The first issue to consider is the type of raw fiber that is used in the spinning.  Below are photos of a cotton roving (on the left), and a cotton roving that has been pulled apart and lightly carded (on the right).  The roving that has been pulled apart acts similarly to cotton "off the seed" or right from a cotton boll.



Spinning with the roving, in my experience, is easier when pre-drafting the roving is done.  This means dividing the roving into slender sections that will become the yarn or thread.  Below is a photo of the roving divided into sections. The sections can be any thickness that suits the weight of yarn the spinner wants to spin.



The next step is to place the hook of the spindle into the end of the cotton and start twisting the spindle in a clockwise motion.  This starts a thread - (when it is about 12 inches long, this starter thread can be tied around the spindle shaft and the thread or yarn gets looped around the hook two or three times). The "open" end of the yarn is the end that has not yet been twisted.  The second piece of roving is laid over the top of the open end of the yarn, overlapping by enough for the threads to grab evenly and twisting is continued.  This is shown in the photos below.




This method of drafting the fibers takes more time prior to spinning because the fibers are divided, but it enables faster spinning with less clumping at the joinings of the yarn.

Below is the same way of spinning, but with using the lightly carded cotton.  This method needs a little more control over the cotton fibers at the drafting point.  You can see in the second photo that the yarn is a little less consistent in its thickness.  A close-up is in the third photo.  With practice, this becomes less of a problem.




Once a yarn is begun, and you are comfortable with drafting, the spindle can be used in the "drop position".  This means that the spindle is spun clockwise with the hand, let go of, and allowed to spin suspended in the air, while the spinner drafts the fibers.  When the spinner needs to readjust the draft of the cotton, the spindle is "parked" by stopping it from spinning and placed under an arm or otherwise held still until spinning resumes.  The spindle shouldn't be allowed to unwind, or turn in the counterclockwise direction, as this untwists the yarn.  

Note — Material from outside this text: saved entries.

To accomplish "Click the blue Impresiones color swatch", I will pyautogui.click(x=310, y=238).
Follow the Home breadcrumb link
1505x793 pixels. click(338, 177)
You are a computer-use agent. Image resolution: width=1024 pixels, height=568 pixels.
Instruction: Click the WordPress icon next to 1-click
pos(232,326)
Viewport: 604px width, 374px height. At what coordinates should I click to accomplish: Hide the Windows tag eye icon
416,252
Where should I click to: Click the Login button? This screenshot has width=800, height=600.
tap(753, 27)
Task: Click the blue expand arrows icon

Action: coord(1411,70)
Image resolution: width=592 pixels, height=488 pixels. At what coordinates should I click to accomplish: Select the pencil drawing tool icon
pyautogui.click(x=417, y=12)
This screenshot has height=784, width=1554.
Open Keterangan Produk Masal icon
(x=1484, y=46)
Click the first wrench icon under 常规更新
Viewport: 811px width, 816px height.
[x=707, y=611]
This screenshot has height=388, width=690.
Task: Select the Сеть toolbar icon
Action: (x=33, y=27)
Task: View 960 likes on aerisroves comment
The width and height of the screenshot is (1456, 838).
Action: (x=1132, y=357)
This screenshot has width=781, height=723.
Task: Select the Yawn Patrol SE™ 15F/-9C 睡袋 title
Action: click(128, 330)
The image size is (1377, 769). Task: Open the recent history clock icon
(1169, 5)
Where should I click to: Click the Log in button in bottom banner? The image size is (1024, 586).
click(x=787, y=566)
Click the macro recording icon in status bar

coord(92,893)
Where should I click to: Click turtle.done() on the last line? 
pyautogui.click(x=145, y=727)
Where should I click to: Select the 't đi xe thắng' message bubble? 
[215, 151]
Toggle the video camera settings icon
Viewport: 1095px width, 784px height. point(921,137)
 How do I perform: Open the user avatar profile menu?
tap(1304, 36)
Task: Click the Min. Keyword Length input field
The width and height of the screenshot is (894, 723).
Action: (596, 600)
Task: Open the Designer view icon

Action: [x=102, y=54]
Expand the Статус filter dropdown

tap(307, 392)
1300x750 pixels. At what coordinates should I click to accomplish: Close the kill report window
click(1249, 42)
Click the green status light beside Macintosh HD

Cotton needs more twist in the yarn than longer fibers, and it's an individual development for each spinner as to how they start and stop the spindle in the drop position.  The yarn should be tightly twisted, almost to the point of getting kinks in the yarn.  If the twist is too loose, the yarn will break when the spindle is suspended in the air.  As the spinner spins more yarn, the yarn is moved down to the shaft of the spindle (wrapping it clockwise around the shaft) and stored there until it is removed to a nostepinde (a ball winder) or cone for future use or for plying.  


The method of "draft, spin, park"  is the same whether you are using a top whorl or a bottom whorl spindle.  Below is a photo of how a bottom whorl spindle is set up for spinning.  The lead thread is wrapped around the stem of the spindle, then down below the whorl and around the stem, and then back up to the top of the shaft.  It is held in place with a half-hitch.  The half-hitch acts the same as a hook in the top-whorl spindle, allowing the yarn to gain twist.  Some bottom whorl spindle have hooks on the top which eliminates the need for the half-hitch knot.



The most important factor in either method is controlling the draft of the fibers.  Assuming the spinner is right-handed, the left hand controls the draft.  Using the thumb and index finger, pinch the cotton that is loose where it joins the already-twisted yarn.  Let up on the pinch just enough to let the twist of the yarn run up into the fibers.  You will see a small triangle form where the fibers from both sides of the loose cotton are pulled together joining into the twist and creating the yarn.  This is called the "drafting triangle".  It is in this area that the fibers either flow smoothly or get caught up in a bunch, and it is the amount and timing of the pinch that determines what happens.  With practice, it becomes an automatic action to draft effectively.